Sometimes I wish I could drink more.

I like my job. I thought I would like my job more than I do. I thought when I woke up every morning, I'd be in a perfect, tidy, organized little oasis of my own design, but my apartment still looks like a young person lives there. I thought I would reminisce less than I do. I thought I would feel like more of an adult. I thought at least that I would turn out to be a nicer person.

I kind of miss indie rock. Remember when you would download a new album and listen to it those first three or four times it takes to get really into it, and when you put in your earbuds and walked around town with that music in your ears, the chorus on one of those songs would kick in like an opiate, and you felt like you owned the world? I wish I listened to more new music.

I never imagined I'd still live here. I never imagined my relationship would end.
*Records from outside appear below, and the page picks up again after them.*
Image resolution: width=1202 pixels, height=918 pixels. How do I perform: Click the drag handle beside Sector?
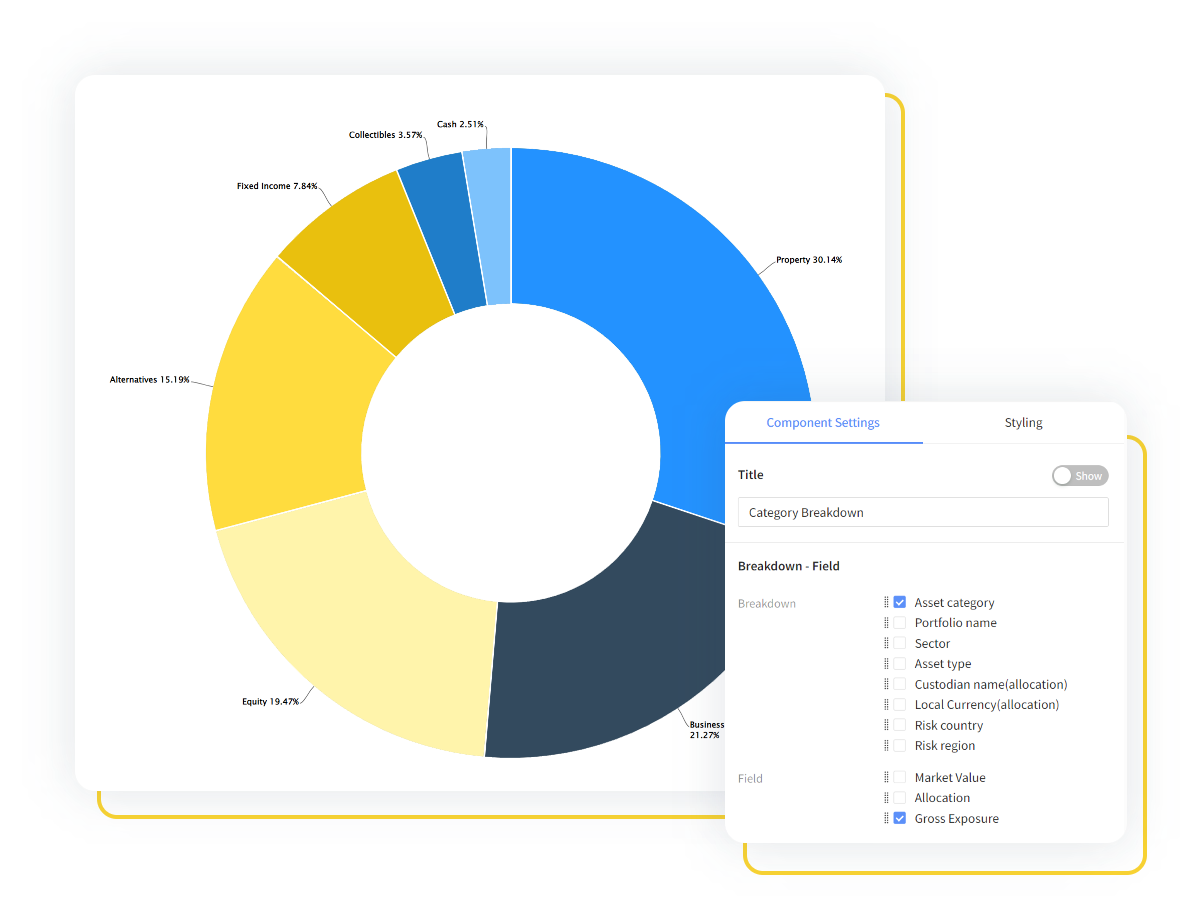888,643
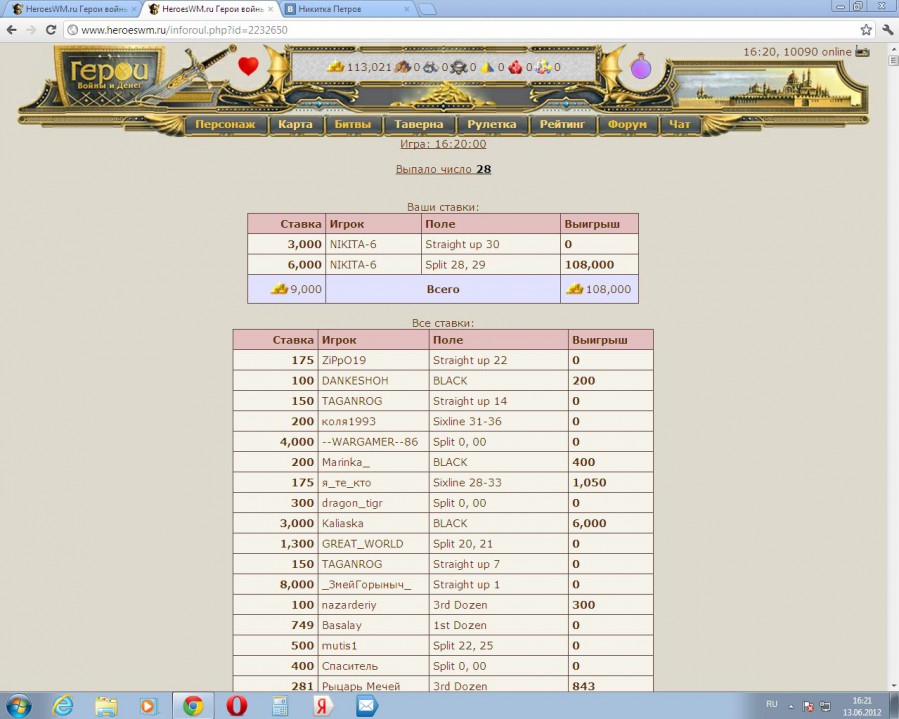Bookmark page with the star icon
This screenshot has width=899, height=719.
(866, 30)
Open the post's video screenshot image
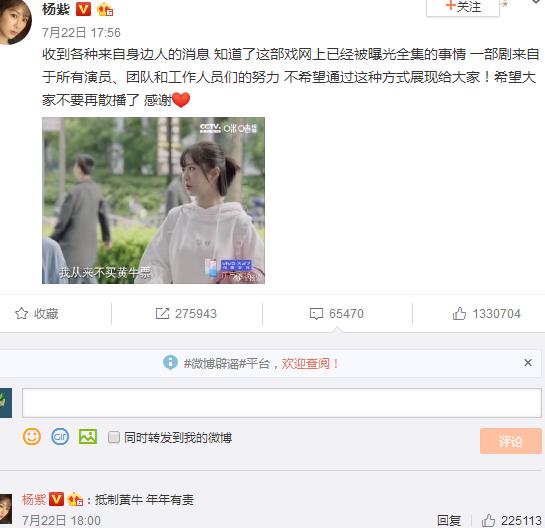This screenshot has height=528, width=545. coord(153,201)

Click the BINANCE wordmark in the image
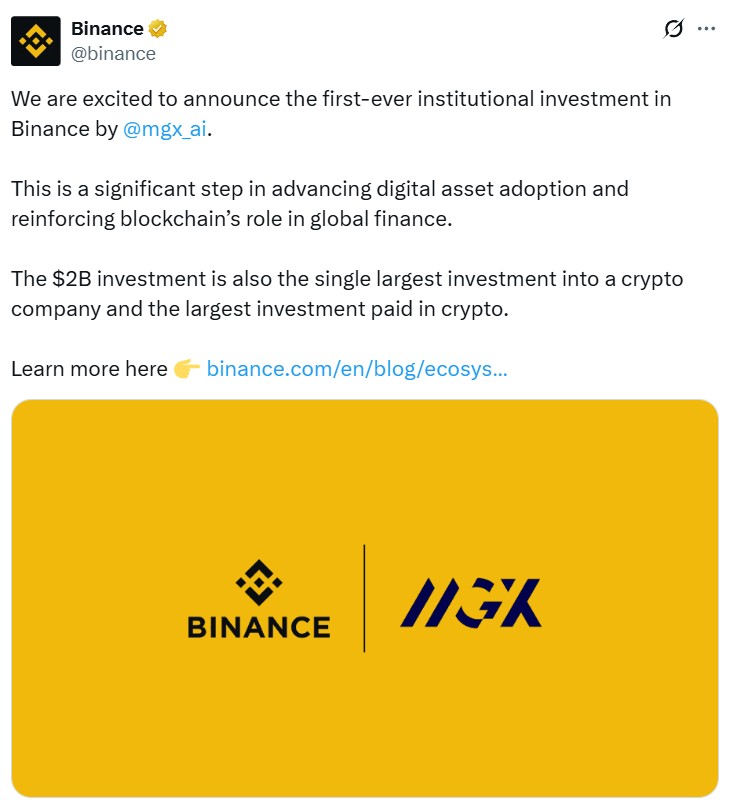[259, 628]
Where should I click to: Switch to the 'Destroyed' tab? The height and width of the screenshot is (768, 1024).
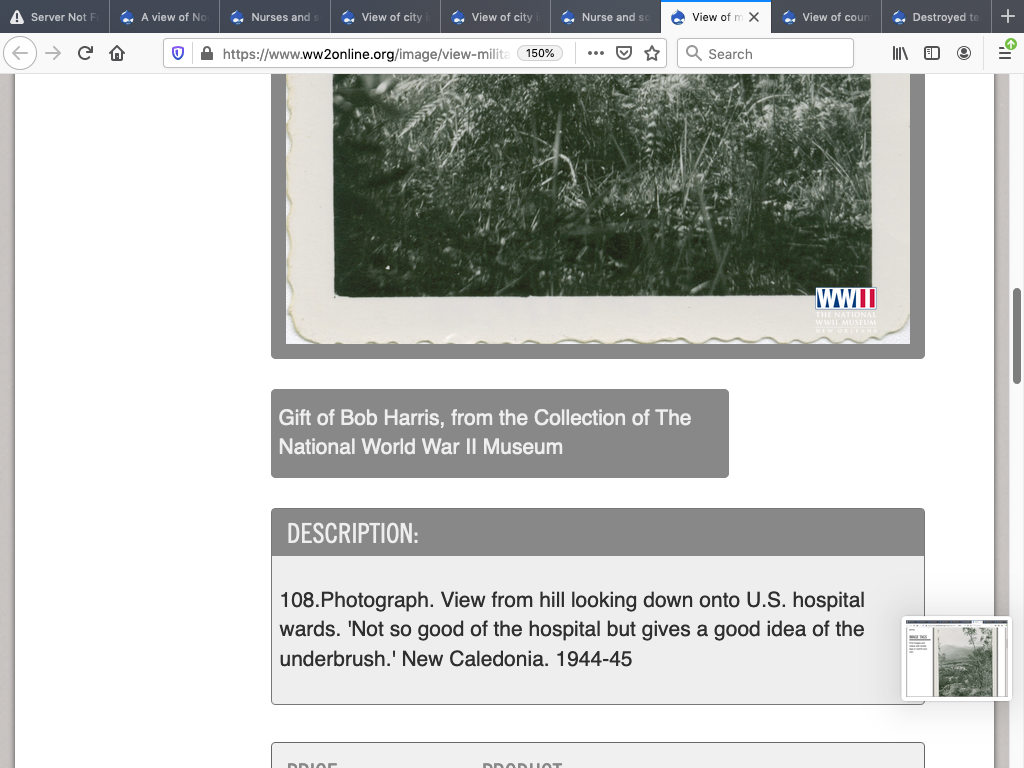[936, 17]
I never imagined I'd watch a guy walk around the natural history museum with his four-year-old daughter, answering her questions about the planets and the big bang, and actually walk in a different direction so I could follow them for a minute and listen, and go back and forth in my head between thinking, Oh come on, that guy just won the kid lottery and got a really bright one, on one hand and thinking, No, actually kids are all excited about the universe like that, and being a parent is really where my life is going, on the other. If I had the money, maybe I'd have a kid by now. Being an adult basically means having enough money to do adult things.

I'm OK with turning 40. I think.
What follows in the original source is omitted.